Disaster Recovery Architecture on AWS

[TOC]

The downtime of software systems could have a significant impact on business, customer satisfaction, reputation, or income of the company. Thus maintaining the availability and durability must be the most crucial part of a software system. Disaster recovery (DR) helps engineers prepare for disaster events. This post summaries the architecture for DR on AWS.

DR objectives

There are two key objectives:

  • Recovery time objective (RTO): The maximum time range between service collapse and service restoration. It represents how quickly the service could be restarted.

  • Recovery point objective (RPO): The maximum time range between data being last backed up and the disaster happening. It represents how much loss of data is acceptable.

    dr-strategies.png

We can observe from the figure above that the lower RTO and RPO are, the less recovery time and less loss of data could be. But in the meanwhile, lower RTO and RPO also take more resources, e.g, redundancy, money, and operational complexity. Therefore we need to decide on the appropriate RTO and RPO values that suites the best for our services.

DR strategies

AWS offers four strategies for DR, as shown below.

dr-strategies.png

We can observe from the figure that there are 3 types of active/passive strategies: Backup & Restore, Pilot Light, Warm Standby, and 1 type of active/active strategy: Multi-site active/active.

Active/passive vs. active/active DR strategies

Active/passive strategy

From the figure below, we can see how active/passive DR strategy works.

active-passsive.png

All traffic goes to a single AWS region called Active Region.
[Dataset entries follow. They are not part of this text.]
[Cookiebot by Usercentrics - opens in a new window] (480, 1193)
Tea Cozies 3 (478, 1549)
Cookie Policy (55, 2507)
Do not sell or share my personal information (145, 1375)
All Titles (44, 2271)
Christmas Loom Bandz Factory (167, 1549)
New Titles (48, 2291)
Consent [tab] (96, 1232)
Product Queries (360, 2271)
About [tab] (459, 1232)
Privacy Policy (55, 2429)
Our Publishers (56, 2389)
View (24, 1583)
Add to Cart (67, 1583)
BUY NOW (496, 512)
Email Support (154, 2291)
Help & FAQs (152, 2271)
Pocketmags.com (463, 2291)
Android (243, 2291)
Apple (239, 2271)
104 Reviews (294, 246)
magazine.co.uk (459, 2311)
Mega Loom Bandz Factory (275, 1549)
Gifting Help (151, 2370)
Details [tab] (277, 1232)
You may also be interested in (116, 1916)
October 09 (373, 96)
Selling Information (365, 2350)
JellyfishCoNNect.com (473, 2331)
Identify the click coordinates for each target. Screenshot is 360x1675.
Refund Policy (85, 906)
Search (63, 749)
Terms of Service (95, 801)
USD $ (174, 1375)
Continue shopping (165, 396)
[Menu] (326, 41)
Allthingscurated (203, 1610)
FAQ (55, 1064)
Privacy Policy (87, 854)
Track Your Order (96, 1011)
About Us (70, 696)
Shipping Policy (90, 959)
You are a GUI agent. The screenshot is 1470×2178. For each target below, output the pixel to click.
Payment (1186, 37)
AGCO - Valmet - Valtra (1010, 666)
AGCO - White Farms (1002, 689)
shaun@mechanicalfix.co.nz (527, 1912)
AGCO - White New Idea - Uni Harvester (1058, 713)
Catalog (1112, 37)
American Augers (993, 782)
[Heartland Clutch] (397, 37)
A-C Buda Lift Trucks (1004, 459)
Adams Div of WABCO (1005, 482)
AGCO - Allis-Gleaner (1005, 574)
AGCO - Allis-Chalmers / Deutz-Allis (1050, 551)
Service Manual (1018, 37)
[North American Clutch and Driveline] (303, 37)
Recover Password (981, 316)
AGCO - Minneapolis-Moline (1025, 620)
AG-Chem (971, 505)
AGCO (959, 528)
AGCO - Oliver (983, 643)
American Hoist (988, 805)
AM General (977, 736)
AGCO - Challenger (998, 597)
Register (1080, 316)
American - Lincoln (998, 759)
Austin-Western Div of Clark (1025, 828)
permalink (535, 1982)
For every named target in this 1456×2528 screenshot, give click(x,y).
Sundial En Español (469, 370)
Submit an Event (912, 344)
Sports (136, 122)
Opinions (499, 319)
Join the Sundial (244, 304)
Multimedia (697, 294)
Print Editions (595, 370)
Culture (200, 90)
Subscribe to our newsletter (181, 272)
If a disaster event occurs and the Active Region goes down, then the region where standby servers are located becomes the Recovery Region. All traffic will be switched to be routed to Recovery Region, and the workload can now operate from Recovery Region. This process is called failover.

The 3 types of active-passive strategies are distinguished by how tight the RTO/RPO objectives should be, but for any type, the infrastructure should be fully or partially deployed in the Recovery Region before failover.

Active/active strategy

From the figure below, we can see how active/active DR strategy works.

active-active.png

Two or more regions are actively accepting requests, and data is replicated between these two regions. When any region undergoes a disaster event, failover happens and the traffic for that Region is routed to the remaining regions.

Strategies

Backup & Restore

Backup and Restore strategy is a suitable approach for mitigating against data loss/corruption. This approach confronts a regional disaster event by replicating/mirroring data to other AWS Regions periodically, e.g. each 1 hour. For utilizing the data backup, the data layer and the application layer in the service architecture should be separated.

backup-and-restore.jpg

This strategy lowers cost and is relatively easy to implement, and these features make it a good choice for many AWS workloads.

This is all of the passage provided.